We didn’t all converge to perl. Some of us avoided it like the plague. I saw some reference to CPAN recently and it made me feel… uncomfortable.

Whatever things I couldn’t do in sh or Awk, I would do in C.


Good lord, why?

Seriously, Perl is an okay language for quick and dirty things of a tiny/small size. Yeah, it's not the best language for a large development project, but if you do need to parse /etc/passwd or something, not only it's perfectly good as-is, but you'll certainly find something on CPAN that already does it well.

I can't imagine why would one want to do that kind of thing in C. It's just unnecessarily painful, and you'll spend 90% of the time on doing things that don't solve the actual task you need to be solved.

Yeah, in modern times it's gone way downhill, but that's mostly if you intend to do something big with it. I wouldn't use it to start a new, fully featured CMS. But for sysadmin type stuff as an alternative to sh/awk it's still just as usable as ever.


I know loads of people loved Perl, and I'm not suggesting that my perspective is mainstream or even defensible. I'm just saying that I was a young sysadmin in the "bad old days", but that I didn't like Perl. Of course I did use an awful lot of Perl scripts.

That said, I have to revise my original comment. I forgot that I was a big fan of Tcl/Tk/Expect back in the day. So it's not like my taste is better than anyone else's :)


Greybeard here. Just blogged about this very topic a couple of weeks ago: “The Unreasonable Effectiveness of Awk”

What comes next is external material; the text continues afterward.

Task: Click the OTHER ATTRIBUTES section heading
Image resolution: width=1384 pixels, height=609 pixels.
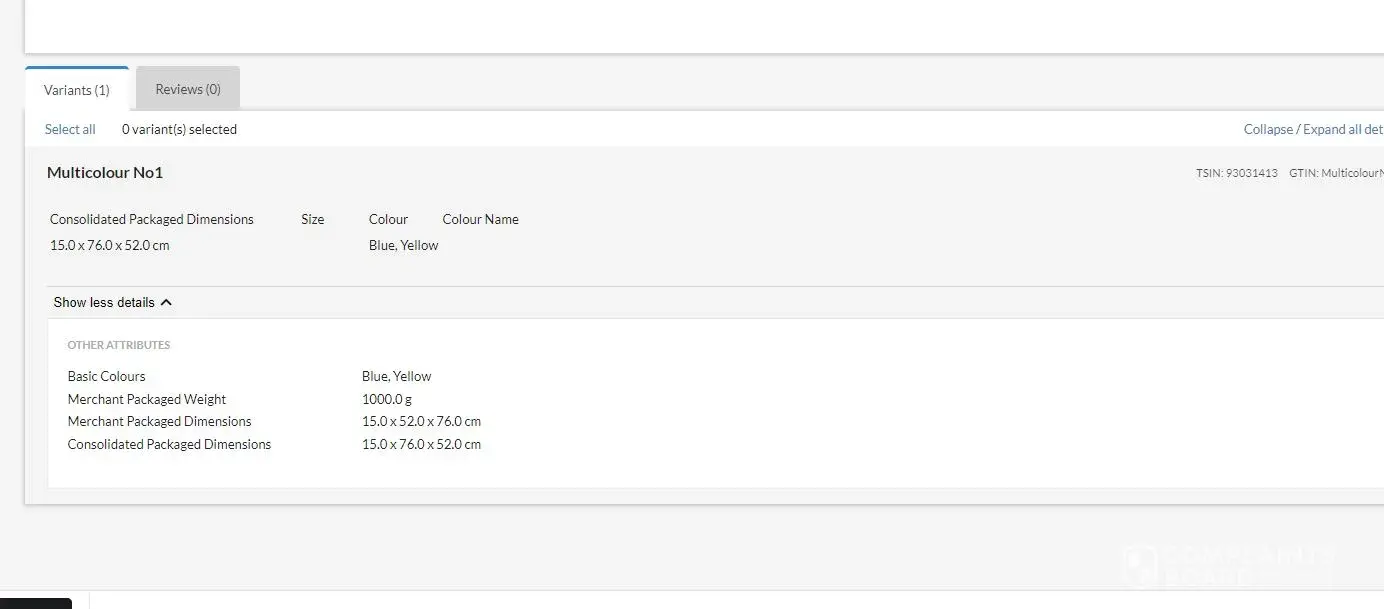Action: [119, 345]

https://stephenramsay.net/posts/unreasonable-awk.html


Nice!

You could also use

    BEGIN {
      FS = “: “
    }
Which sets the field separator. This would put the keywords into $2 and remove the need for the gensubs :)


It's much shorter to set the field separator with an option: awk -F": " or awk -F ": " do the same thing.


Well, look at that. Thanks!


In both your essays, you have some text surrounded by square brackets: are these intentded to render out as hyperlinks?


Yes. Are they not!?


They are now. Some of them weren't. Maybe it was a local error for me. Or maybe PEBCAK.

Anyway, cool blog. I'm reading it.


Perl doesn't work so well with /etc stuff. when /usr, /usr/local, /opt aren't available.


I have a perennial fascination with awk. It's one of the first things you find in /bin alphabetically, on almost any Unix. It's small but powerful, and somewhat mysterious.

Sadly I've learned it & cheatsheeted it for future reference but never find myself reaching for it. Part of it is prefering python over shell scripting maybe - awk fits better in a shell scripting world.


Like the scripts that web browsers use?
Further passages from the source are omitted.